The rule of the cases cited is approved by the Supreme Court and other federal courts. In Bank of Augusta v. Earle, 13 Pet. 519, 591, 10 L.Ed. 274, the court held that, when the policy of a state by a special law has been made manifest, the courts of the United States will be bound to notice the statute of policy as a part of its code of laws and to declare all contracts in the state repugnant to it to be illegal and void. In Equitable Life Society v. Clements, 140 U.S. 226, 11 Sup.Ct. 822, 35 L.Ed. 497, it was held that the insertion in a policy of insurance of a provision for a different rule of commutation from that prescribed by the statute of Missouri, and the insertion of a clause by which the beneficiary of the policy purported to waive and relinquish all right to any other surrender value, whether required by statute or not, was an ineffectual attempt to avoid and nullify the clear words of the statute. In Grosman v. Union Trust Co., 228 Fed. 610, 143 C.C.A. 132, Ann.Cas. 1917B, 613, the court held that a contract, though valid under the law of the place where it was made, will not be enforced in a jurisdiction where to enforce it would involve a disregard of the established public policy of that jurisdiction.

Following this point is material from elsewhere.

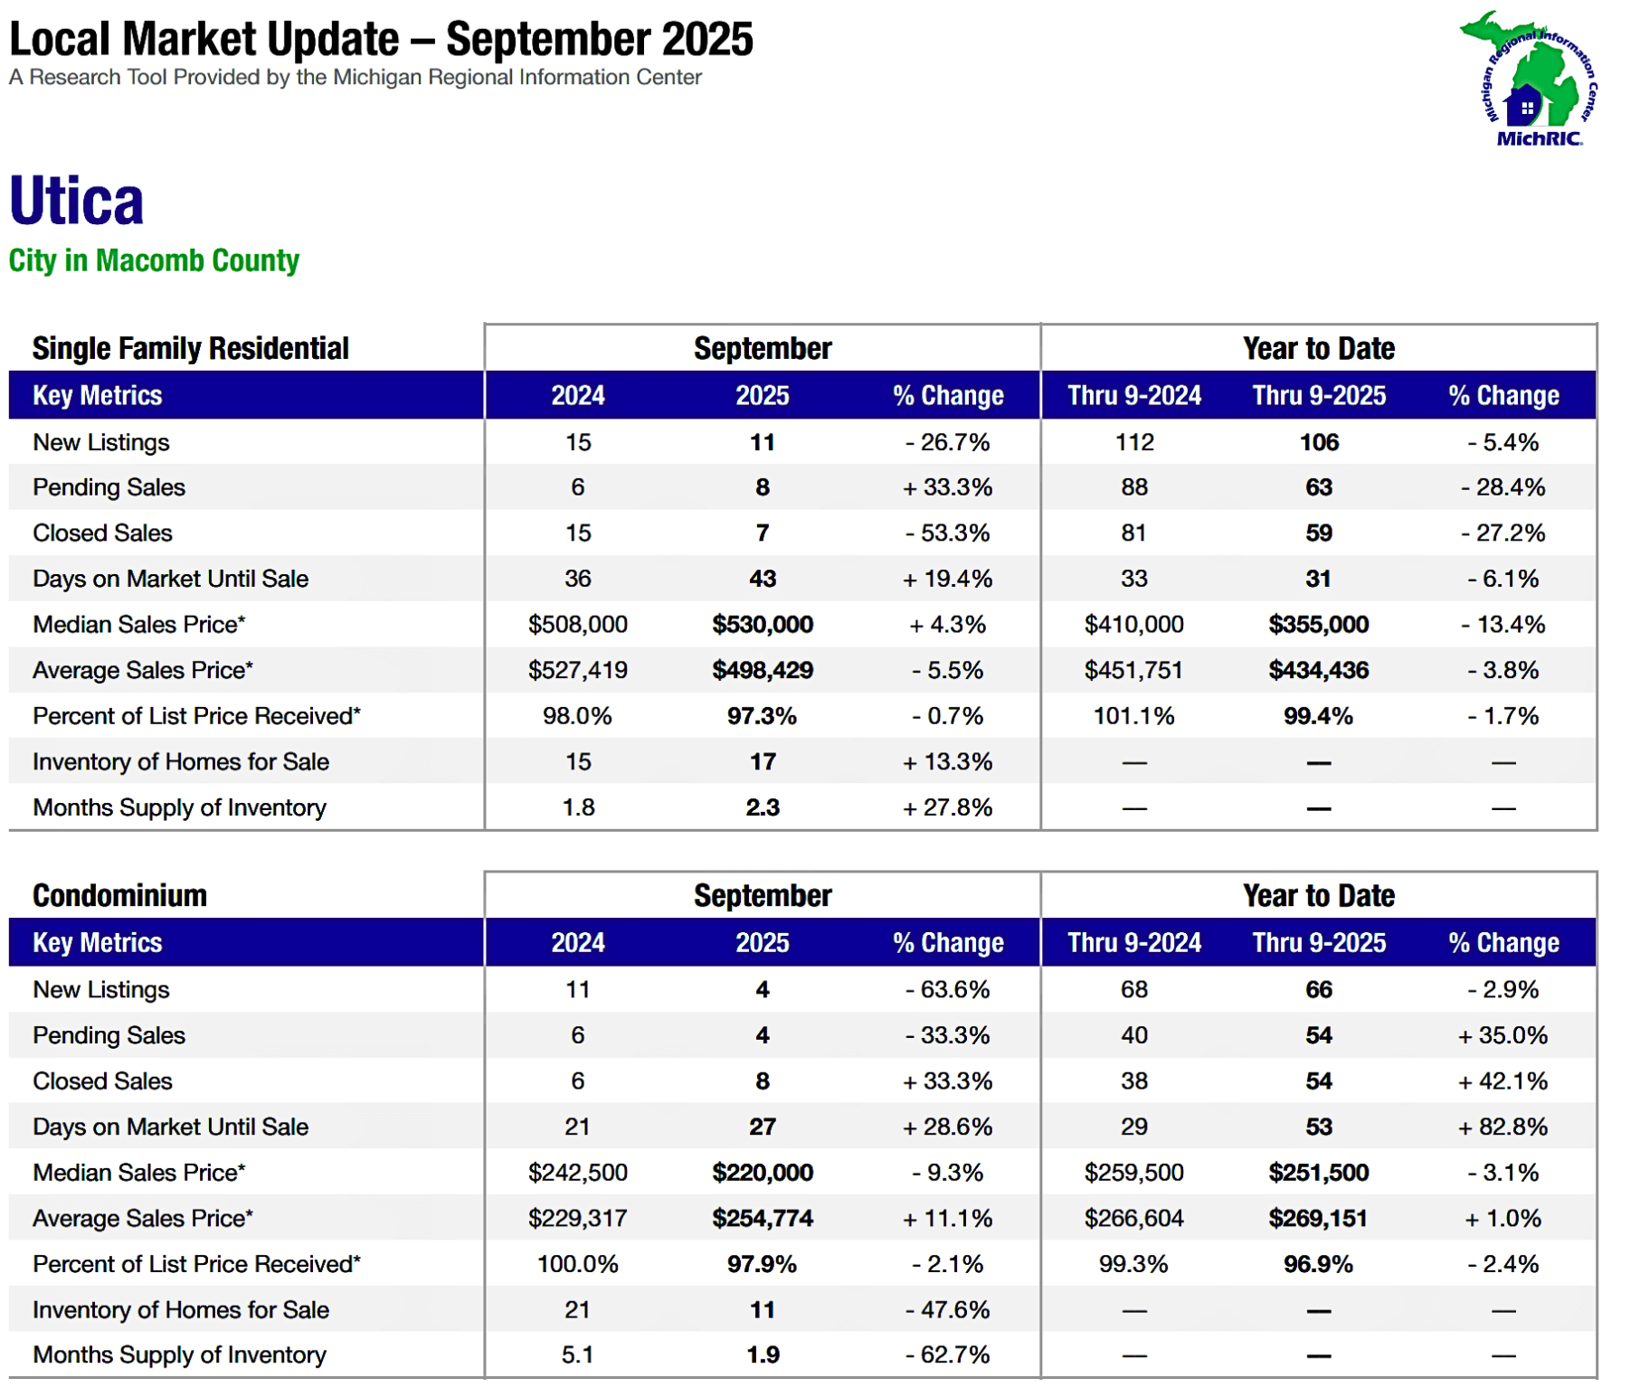Select the $530,000 median sales price value

(x=762, y=624)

From these decisions we conclude that the injunction by which Davis, his representatives, agents, or employes, or others acting under his direction, are restrained from engaging directly or indirectly in the sale of any one-piece fire brick lining or high heat resistive bond or cement or commodity that will compete with the plaintiff company’s  [*5]  business in California for a period of two years from December 15, 1923, is, to that extent, void. But in so far as the injunction restrains him from disclosing, or offering to disclose or make use of, lists of former customers of plaintiff, or using stationery upon which the word ‘Plibrico’ appears, or conducting a business of a competitor, where his acts may deceive the public into believing that he is still the agent of the plaintiff, or that the goods offered by him are in fact the product of plaintiff, or from interfering with existing contracts with the agents of plaintiff, or inducing them to violate their contracts, or taking orders addressed to or intended for plaintiff, the order was right and proper.

The order appealed from is reversed, and the cause is remanded, with directions to modify the injunction in accordance with the views herein expressed. Costs in this court to be equally divided.